In the relentless pursuit of sustainability, the construction industry is increasingly turning to innovative solutions to mitigate its carbon footprint. A groundbreaking study led by David Bastos from the Sustainable Construction Materials Association (c5Lab) in Portugal has shed new light on how recycled aggregates (RAs) can play a pivotal role in carbon capture and storage. The research, published in the journal ‘Applied Sciences’ (translated to ‘Aplicadas Ciências’), delves into the intricate dance of temperature, humidity, and CO2 concentration in forced carbonation reactions, offering a roadmap for industrial implementation.
Bastos and his team focused on the carbonation of recycled aggregates, a process where CO2 reacts with calcium hydroxide in cement-based materials to form calcium carbonate. This reaction not only strengthens the aggregates but also sequesters CO2, a significant step towards reducing greenhouse gas emissions. “The potential of recycled aggregates in carbon capture is immense,” Bastos asserts. “By optimizing the carbonation process, we can enhance material properties and contribute to environmental sustainability.”

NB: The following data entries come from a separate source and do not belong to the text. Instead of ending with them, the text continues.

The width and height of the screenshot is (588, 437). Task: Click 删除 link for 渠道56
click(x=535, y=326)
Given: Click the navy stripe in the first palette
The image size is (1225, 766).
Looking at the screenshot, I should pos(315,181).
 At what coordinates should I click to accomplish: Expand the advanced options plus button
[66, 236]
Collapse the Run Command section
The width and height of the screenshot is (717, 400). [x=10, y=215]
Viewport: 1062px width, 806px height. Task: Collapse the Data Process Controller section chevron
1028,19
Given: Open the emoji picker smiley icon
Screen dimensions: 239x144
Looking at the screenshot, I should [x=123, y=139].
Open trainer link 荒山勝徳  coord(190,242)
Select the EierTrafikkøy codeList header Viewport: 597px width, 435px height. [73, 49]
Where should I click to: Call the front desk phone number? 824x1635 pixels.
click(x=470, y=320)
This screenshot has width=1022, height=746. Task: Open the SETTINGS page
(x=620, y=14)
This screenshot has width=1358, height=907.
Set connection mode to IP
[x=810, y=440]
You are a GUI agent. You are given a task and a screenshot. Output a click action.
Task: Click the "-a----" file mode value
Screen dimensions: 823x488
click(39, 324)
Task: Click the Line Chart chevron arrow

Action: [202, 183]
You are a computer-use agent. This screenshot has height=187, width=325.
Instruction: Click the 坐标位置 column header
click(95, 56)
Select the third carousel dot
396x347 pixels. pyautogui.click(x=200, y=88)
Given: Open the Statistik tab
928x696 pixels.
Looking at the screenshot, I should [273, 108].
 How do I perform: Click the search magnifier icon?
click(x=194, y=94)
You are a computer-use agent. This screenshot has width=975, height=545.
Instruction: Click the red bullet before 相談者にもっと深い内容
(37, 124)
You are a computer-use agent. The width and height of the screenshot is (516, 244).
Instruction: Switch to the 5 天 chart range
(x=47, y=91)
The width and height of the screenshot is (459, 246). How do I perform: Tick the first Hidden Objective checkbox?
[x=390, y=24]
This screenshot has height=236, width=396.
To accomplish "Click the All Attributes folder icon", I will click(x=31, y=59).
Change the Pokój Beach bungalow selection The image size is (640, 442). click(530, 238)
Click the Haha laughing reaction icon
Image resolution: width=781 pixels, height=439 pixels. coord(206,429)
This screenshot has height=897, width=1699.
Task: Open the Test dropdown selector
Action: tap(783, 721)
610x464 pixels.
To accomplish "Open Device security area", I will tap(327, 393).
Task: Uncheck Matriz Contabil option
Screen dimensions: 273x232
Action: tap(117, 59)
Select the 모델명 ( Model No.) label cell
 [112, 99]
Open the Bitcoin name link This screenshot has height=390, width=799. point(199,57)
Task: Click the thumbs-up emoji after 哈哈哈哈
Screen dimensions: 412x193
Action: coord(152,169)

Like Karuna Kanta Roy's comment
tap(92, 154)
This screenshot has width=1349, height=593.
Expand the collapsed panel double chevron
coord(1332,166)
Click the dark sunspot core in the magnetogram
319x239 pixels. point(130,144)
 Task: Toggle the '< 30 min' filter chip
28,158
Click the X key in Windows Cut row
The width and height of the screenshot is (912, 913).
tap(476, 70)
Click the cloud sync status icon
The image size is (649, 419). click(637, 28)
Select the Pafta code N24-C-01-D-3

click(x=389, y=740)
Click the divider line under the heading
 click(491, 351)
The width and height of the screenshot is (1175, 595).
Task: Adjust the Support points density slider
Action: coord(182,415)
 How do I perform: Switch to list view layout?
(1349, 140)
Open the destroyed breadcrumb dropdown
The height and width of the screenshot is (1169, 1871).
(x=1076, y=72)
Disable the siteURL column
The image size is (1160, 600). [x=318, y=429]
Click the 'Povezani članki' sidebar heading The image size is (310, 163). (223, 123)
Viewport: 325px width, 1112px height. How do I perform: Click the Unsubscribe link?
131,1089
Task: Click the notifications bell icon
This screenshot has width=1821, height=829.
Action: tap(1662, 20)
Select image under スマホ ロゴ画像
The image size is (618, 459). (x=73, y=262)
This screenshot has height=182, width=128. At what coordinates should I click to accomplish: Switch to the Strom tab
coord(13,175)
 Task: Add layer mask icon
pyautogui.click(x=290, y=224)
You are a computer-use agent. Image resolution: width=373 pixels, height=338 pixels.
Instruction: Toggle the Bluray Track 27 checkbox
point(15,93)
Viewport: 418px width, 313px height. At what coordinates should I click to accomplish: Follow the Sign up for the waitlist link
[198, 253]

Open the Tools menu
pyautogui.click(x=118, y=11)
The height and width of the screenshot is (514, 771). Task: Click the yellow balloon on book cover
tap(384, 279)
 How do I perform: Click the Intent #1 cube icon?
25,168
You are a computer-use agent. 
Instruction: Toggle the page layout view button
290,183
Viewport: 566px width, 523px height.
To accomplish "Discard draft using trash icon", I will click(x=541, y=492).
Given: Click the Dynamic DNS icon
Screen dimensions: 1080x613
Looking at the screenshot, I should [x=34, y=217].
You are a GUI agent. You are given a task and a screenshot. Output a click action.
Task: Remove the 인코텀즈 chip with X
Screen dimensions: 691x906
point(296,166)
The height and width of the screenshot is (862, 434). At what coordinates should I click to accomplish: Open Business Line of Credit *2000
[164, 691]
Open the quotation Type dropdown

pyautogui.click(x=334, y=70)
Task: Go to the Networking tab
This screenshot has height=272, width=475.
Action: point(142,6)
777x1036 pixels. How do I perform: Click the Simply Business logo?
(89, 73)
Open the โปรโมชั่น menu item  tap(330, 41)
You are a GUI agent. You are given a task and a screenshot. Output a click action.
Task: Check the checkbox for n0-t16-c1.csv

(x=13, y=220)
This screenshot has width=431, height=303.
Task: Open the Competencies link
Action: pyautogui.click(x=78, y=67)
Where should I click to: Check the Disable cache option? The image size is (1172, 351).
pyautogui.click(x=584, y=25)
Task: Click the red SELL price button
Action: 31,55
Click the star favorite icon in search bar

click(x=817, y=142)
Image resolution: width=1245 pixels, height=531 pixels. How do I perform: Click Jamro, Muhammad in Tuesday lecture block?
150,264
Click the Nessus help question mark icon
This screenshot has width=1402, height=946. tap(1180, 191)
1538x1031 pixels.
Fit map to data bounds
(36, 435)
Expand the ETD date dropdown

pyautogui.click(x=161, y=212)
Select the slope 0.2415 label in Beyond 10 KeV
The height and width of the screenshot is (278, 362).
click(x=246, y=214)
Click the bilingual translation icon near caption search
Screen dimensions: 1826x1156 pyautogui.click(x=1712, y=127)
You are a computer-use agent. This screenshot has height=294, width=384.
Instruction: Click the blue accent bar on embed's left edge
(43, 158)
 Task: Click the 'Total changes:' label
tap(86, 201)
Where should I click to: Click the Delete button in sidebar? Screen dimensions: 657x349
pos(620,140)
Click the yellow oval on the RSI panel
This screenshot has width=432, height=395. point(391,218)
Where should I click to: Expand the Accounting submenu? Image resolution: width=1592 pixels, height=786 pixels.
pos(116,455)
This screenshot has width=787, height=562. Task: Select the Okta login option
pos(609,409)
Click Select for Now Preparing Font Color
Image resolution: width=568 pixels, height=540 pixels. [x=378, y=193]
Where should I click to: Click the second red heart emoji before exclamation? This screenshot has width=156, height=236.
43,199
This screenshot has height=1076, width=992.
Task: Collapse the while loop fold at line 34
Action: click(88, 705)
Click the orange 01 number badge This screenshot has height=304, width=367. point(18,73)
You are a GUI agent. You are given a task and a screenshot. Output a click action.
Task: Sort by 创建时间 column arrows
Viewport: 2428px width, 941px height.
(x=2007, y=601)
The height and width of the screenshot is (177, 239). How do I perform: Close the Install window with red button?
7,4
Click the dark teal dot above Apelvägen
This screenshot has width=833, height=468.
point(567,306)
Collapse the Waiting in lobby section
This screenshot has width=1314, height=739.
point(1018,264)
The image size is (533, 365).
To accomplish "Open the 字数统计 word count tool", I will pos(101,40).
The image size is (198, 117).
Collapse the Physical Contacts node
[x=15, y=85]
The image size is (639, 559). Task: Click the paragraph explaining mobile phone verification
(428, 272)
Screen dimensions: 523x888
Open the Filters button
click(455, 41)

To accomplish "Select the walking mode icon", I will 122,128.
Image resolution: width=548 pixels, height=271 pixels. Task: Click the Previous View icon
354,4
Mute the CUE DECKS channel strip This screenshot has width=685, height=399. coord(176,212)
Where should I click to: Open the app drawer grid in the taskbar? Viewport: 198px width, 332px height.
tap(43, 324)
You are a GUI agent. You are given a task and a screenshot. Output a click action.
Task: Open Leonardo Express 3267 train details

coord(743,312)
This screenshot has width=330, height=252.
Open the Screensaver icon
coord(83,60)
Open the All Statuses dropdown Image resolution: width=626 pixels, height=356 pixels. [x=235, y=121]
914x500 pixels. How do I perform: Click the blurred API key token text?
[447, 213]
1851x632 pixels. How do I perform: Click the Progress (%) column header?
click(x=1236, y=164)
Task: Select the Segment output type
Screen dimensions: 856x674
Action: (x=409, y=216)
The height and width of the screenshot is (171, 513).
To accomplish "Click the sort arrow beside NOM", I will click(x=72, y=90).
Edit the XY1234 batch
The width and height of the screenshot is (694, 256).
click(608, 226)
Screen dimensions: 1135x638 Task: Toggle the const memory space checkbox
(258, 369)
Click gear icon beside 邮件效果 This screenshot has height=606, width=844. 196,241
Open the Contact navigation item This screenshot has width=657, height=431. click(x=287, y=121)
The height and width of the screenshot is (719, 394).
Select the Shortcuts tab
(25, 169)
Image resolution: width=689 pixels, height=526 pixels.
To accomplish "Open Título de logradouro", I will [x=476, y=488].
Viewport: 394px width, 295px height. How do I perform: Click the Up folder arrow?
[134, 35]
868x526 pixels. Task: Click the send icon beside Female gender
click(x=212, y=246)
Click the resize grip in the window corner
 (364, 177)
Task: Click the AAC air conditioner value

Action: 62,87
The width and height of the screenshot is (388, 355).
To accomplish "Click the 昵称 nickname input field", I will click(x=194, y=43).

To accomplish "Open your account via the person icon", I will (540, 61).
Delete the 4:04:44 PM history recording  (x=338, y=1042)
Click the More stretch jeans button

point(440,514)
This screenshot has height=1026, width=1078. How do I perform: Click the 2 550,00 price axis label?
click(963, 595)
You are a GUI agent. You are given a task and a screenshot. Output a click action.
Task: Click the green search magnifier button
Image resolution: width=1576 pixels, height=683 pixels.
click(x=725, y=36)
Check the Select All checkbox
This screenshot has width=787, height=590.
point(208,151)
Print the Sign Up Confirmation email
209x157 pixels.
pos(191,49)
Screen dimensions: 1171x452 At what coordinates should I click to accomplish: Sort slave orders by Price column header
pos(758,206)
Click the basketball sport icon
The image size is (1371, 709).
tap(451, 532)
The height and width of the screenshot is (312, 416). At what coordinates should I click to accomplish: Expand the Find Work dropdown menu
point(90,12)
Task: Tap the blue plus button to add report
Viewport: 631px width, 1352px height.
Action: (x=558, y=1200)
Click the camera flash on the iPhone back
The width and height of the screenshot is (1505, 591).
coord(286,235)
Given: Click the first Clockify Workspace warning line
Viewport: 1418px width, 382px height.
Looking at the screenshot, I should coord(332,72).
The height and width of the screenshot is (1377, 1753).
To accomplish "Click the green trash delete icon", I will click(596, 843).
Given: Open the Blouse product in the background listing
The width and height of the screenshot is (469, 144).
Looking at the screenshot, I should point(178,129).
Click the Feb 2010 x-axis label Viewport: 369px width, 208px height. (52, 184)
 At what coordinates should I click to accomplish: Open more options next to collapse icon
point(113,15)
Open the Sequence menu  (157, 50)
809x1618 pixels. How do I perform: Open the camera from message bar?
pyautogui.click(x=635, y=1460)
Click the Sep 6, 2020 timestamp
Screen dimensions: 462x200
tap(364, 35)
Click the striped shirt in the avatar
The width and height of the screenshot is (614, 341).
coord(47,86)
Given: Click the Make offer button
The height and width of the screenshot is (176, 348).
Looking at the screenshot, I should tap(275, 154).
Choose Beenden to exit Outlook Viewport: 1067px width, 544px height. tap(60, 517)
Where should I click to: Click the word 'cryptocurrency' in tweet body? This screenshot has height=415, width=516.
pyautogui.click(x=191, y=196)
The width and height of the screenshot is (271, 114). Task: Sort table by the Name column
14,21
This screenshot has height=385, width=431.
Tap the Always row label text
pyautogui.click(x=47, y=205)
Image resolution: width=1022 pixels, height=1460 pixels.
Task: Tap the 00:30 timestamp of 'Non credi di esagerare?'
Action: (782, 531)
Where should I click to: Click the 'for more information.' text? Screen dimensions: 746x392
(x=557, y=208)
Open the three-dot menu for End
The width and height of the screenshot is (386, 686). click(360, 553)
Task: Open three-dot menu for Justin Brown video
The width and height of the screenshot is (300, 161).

The study, conducted under conditions mimicking those found in cement plant chimneys, revealed that temperatures around 60°C and CO2 concentrations around 25% accelerate the carbonation reaction and increase CO2 absorption. Relative humidity also played a crucial role, with a reduction from 60% to 40% leading to decreased CO2 absorption. The highest CO2 capture was achieved by a recycled concrete aggregate at 23°C, 60% relative humidity, and 25% CO2 concentration.
These findings are not just academic exercises; they hold substantial commercial implications for the energy and construction sectors. By identifying the optimal conditions for CO2 sequestration, industries can enhance the efficiency of carbon capture processes, potentially reducing operational costs and environmental impacts. “This process can help mitigate the environmental impacts of cement production and increase the likelihood of achieving carbon neutrality targets by 2050,” Bastos explains.
The research also underscores the importance of a circular economy, where construction and demolition waste are repurposed rather than discarded. This approach not only conserves natural resources but also adds value to waste materials, aligning with global sustainability goals.
As the construction industry grapples with the challenges of decarbonization, studies like Bastos’ offer a beacon of hope. By leveraging the power of recycled aggregates and forced carbonation, the sector can move closer to achieving carbon neutrality. The journey from laboratory to industrial implementation is fraught with challenges, but the potential rewards—both environmental and commercial—are immense. As Bastos and his team continue to push the boundaries of sustainable construction, the future of the industry looks increasingly green.